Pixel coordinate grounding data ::
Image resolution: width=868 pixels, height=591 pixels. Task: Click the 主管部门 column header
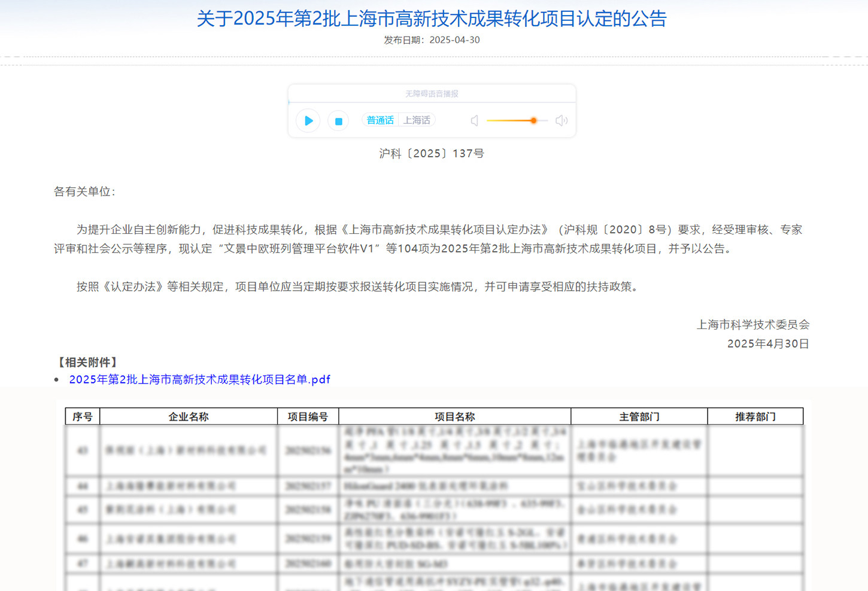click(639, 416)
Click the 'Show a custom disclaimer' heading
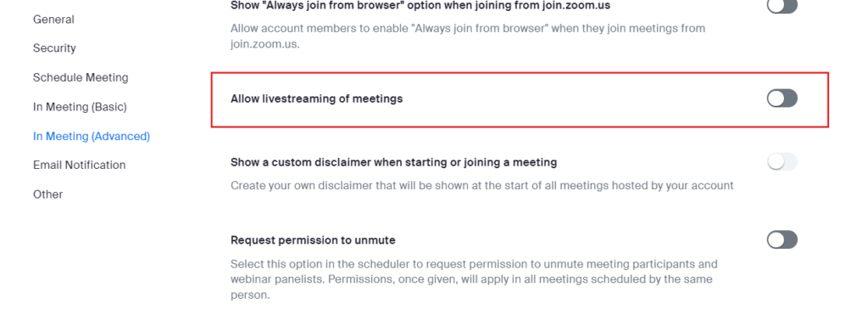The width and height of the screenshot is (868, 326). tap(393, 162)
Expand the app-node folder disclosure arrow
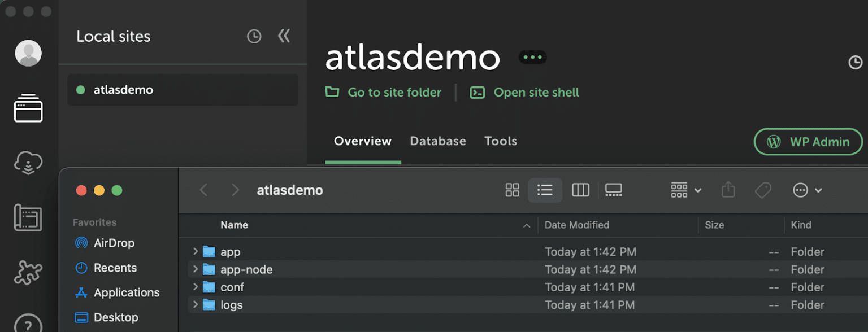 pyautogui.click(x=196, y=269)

ACTION ITEM :: Would you please repeat the entries above verbatim, excluding each picture?

RESULT FOR THIS EXERCISE ::
Image resolution: width=868 pixels, height=591 pixels. Task: Click the 主管部门 column header
click(639, 416)
Click the 'Show a custom disclaimer' heading
The width and height of the screenshot is (868, 326). tap(393, 162)
Expand the app-node folder disclosure arrow
 pyautogui.click(x=196, y=269)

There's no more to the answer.